__Work to complete__. Pull out every line of the items below that contains the string "Mirrorme", treating uppercase and lowercase letters as different.

• • • • •

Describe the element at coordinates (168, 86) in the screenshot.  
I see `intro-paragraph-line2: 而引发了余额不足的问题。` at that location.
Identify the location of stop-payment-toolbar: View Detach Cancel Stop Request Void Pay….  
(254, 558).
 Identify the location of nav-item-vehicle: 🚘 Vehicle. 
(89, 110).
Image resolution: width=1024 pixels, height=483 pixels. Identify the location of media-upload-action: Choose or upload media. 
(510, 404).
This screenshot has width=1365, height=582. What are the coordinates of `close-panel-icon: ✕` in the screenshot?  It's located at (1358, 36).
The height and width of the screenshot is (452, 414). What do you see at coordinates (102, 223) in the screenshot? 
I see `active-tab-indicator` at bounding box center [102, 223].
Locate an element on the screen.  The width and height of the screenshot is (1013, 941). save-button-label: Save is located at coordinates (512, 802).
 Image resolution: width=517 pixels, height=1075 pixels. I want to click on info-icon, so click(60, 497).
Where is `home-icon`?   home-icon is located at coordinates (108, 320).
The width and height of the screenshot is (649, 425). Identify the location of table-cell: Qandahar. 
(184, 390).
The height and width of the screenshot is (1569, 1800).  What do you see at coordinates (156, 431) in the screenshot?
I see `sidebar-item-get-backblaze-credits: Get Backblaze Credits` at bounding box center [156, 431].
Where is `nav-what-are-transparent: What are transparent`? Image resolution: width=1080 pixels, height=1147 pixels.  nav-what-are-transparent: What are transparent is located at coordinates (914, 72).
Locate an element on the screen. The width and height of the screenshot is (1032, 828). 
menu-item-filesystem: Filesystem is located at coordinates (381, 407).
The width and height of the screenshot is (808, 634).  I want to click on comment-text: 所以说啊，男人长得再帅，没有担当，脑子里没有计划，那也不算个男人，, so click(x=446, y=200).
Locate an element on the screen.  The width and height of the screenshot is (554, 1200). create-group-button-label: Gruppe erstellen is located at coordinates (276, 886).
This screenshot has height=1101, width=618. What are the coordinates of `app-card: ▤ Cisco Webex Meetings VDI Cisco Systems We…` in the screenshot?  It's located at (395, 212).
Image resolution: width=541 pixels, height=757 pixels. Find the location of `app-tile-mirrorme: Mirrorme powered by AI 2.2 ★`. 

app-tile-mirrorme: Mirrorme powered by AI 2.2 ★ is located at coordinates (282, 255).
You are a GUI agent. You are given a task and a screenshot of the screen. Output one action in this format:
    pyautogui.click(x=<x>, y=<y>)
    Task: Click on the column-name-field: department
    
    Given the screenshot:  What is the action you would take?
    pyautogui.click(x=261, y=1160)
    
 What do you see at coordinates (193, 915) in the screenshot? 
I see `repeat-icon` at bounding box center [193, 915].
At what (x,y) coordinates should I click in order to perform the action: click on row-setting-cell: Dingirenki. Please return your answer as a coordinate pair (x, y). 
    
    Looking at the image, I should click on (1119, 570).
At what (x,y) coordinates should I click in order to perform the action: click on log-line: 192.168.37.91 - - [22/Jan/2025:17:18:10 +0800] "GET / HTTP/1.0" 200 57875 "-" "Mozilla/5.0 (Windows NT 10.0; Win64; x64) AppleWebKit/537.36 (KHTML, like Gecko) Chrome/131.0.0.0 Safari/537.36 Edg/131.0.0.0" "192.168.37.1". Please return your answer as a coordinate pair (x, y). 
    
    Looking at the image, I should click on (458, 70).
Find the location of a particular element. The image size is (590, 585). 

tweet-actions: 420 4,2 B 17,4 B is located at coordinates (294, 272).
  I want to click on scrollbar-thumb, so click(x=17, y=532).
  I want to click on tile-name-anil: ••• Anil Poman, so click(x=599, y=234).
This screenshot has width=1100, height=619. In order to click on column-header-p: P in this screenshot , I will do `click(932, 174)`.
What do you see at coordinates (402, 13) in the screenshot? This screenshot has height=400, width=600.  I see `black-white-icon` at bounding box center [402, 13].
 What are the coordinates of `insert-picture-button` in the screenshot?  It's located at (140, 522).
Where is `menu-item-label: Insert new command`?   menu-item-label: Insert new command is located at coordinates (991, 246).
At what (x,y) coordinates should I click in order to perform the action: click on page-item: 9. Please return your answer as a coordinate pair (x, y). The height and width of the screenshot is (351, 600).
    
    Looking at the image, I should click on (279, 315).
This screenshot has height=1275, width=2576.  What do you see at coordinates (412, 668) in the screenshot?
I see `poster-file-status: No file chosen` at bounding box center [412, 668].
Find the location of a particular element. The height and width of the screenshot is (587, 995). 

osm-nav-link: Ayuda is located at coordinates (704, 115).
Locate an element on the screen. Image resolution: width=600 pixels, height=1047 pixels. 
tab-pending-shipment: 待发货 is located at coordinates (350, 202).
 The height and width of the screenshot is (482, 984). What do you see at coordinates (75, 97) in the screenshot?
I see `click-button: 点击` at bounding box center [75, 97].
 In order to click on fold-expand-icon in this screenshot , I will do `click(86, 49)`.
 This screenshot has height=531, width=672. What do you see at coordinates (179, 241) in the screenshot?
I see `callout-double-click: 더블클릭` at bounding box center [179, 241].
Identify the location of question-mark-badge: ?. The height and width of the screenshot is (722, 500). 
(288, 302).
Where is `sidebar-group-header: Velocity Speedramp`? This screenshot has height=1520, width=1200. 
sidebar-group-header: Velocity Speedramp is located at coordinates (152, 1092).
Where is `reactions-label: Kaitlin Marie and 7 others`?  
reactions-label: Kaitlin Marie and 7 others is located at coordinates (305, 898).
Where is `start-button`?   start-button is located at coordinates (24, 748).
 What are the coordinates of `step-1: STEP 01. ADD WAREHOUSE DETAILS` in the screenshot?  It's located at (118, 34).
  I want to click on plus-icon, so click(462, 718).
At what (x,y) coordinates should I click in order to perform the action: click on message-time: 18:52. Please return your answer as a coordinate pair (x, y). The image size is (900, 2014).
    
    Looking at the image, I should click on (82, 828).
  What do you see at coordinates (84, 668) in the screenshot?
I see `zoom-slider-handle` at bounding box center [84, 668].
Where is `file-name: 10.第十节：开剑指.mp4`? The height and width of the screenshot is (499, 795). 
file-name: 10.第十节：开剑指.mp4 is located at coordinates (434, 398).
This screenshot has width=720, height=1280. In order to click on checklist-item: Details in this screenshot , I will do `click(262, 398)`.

• • • • •

__Task response__.
Image resolution: width=541 pixels, height=757 pixels. Find the location of `app-tile-mirrorme: Mirrorme powered by AI 2.2 ★`. 
app-tile-mirrorme: Mirrorme powered by AI 2.2 ★ is located at coordinates (282, 255).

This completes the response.